Miscast – Right Singer, Wrong Song

The Show

Miscast, creator Mandy Kaplan’s labor of love, is a showcase for performers to sing musical theater numbers they wouldn’t typically be able to because of age, gender, or ethnicity. This being L.A., most people know that certain opportunities just aren’t going to be made available for some performers, but Miscast is their chance!

The ten performers and one fantastic pianist (Jake Anthony) began and ended Miscast with rousing group numbers from Hair, even getting the audience involved in the merriment. The cast ranged from 12 years old to several decades older, with extremely talented, diverse members.

The Cast

Mandy Kaplan showed off her guitar skills during the very funny “Somebody Kill Me” from The Wedding Singer. Jeffrey Landman, having originated the role on Broadway decades earlier, channeled Les Miserables’ Gavroche while singing “Little People.” Amber Snead dubbed herself “The King of Broadway” while crushing the song from The Producers. The youngest cast member at 12 years old, Olivia Zentzis played much older and wiser in Bye Bye Birdie’s “What Did I Ever See In Him?” Justine Huxley gender-swapped in a very cute and expressive version of I Love You, You’re Perfect, Now Change’s “Tear Jerk.” Will Collyer gave a wink to the audience with his tongue-in-cheek version of “Key Change” from Michael Bolton’s Big Sexy Valentine’s Special. Jeffrey Polk, making his Miscast debut, sashayed around with a red boa during his stellar “Don Juan” from Smokey Joe’s Cafe.

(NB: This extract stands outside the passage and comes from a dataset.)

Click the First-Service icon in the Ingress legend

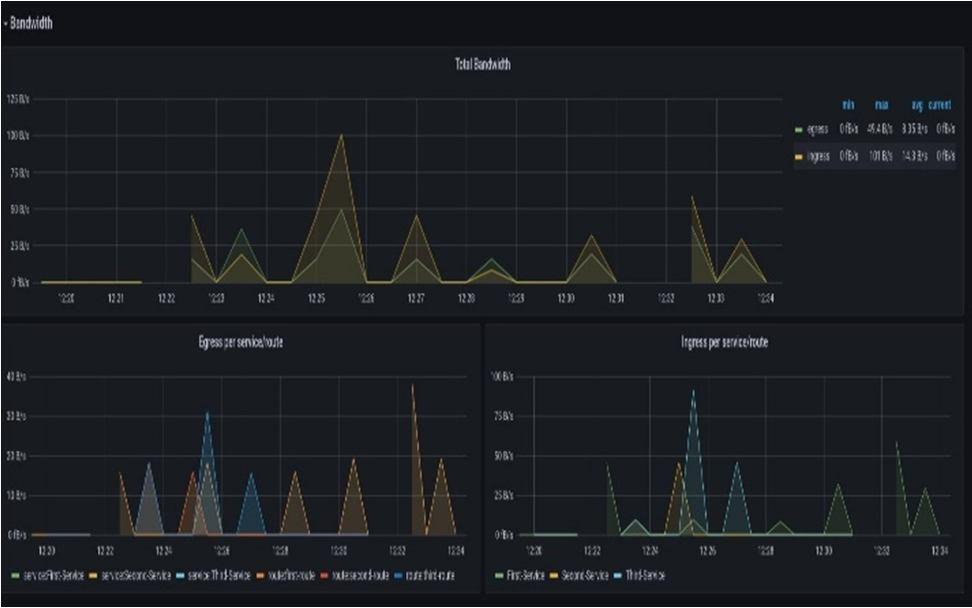pyautogui.click(x=499, y=576)
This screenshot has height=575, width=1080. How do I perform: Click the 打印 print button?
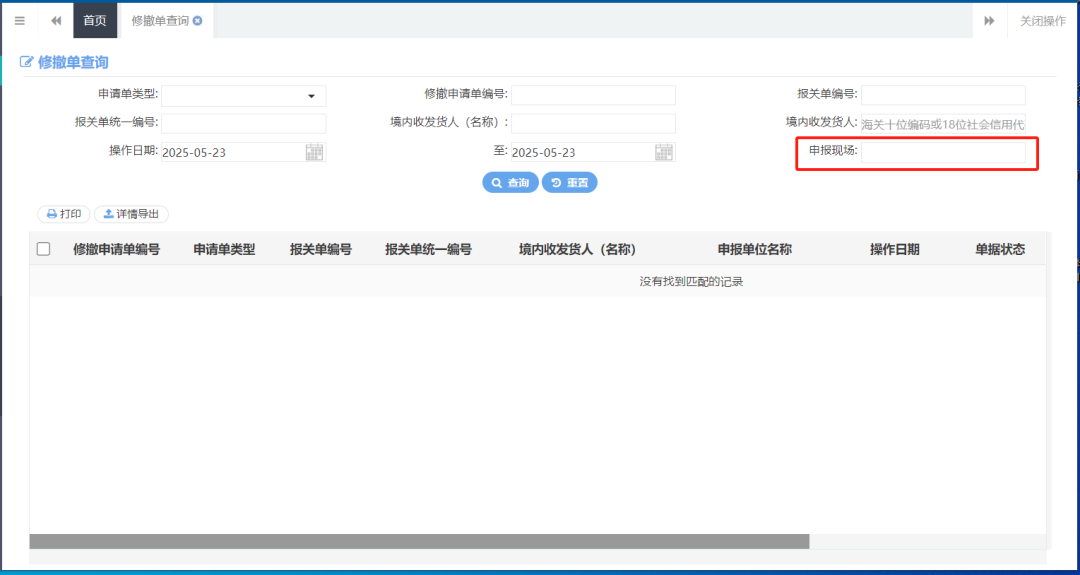coord(64,214)
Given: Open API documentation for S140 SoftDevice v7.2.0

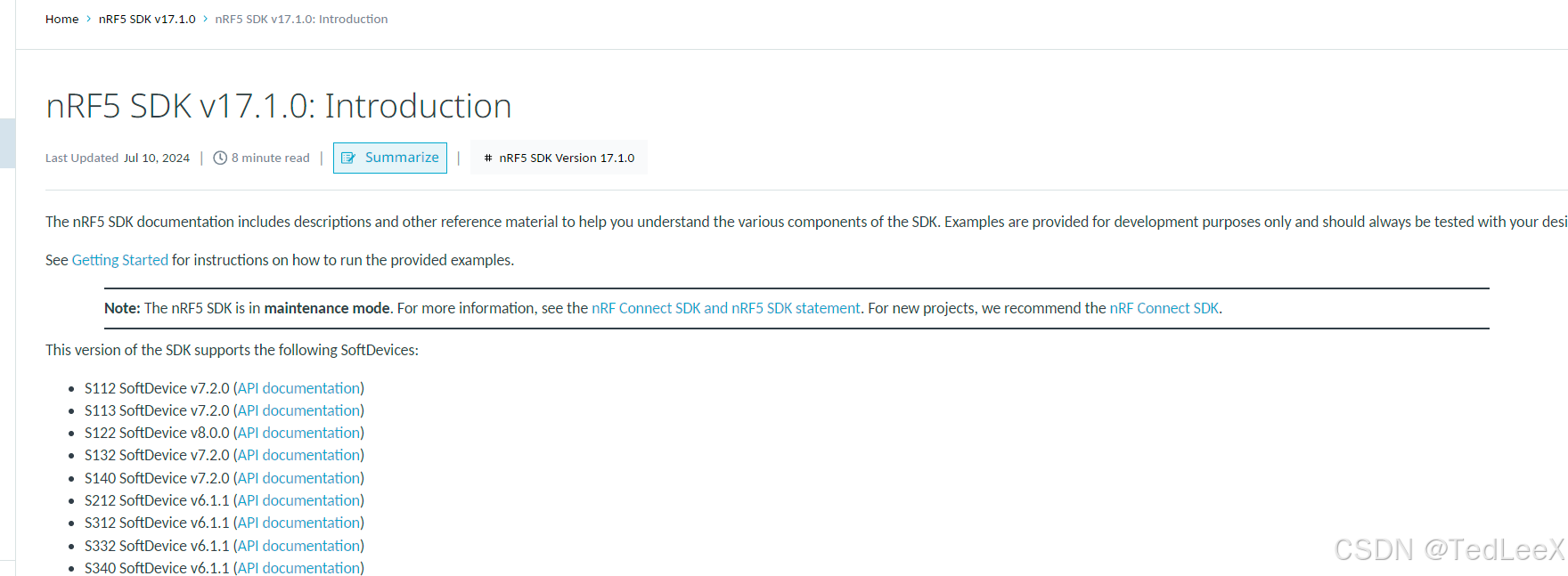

While the cast members were all very skilled and full of stage presence, some went above and beyond. Mona Chatterjee infused “I Have Confidence” from The Sound of Music with a Bollywood flair, absolutely excelling in the vocal nuances. In the heartbreaking “Diary of a Homecoming Queen,” Patrick Gomez emoted the tiara off the little-known Is There Life After High School? ballad. My favorite song – and probably the most difficult, too – was Justin Michael Wilcox’s rendition of the Hamilton tongue-twister “Satisfied”. Not only did he master the fast lyrics with aplomb, but he also crushed the vocals with his soaring falsetto.

The Cause

This 23rd iteration of Miscast commanded the stage at Sterling’s Upstairs at the Federal in North Hollywood. Dinner and drinks were available (and encouraged) for purchase beginning at 5:30pm, with the show commencing at 7pm. The ticket sales are donated to Project Angel Food, whose mission is to feed the sick while they battle terminal illness. With the money going to such a good cause, the price was worth it, but I also wished the show was longer than its one hour, with maybe two songs for each person instead of just one. With so many gifted singers, and as a lover of musical theater, my only complaint was that I wanted more!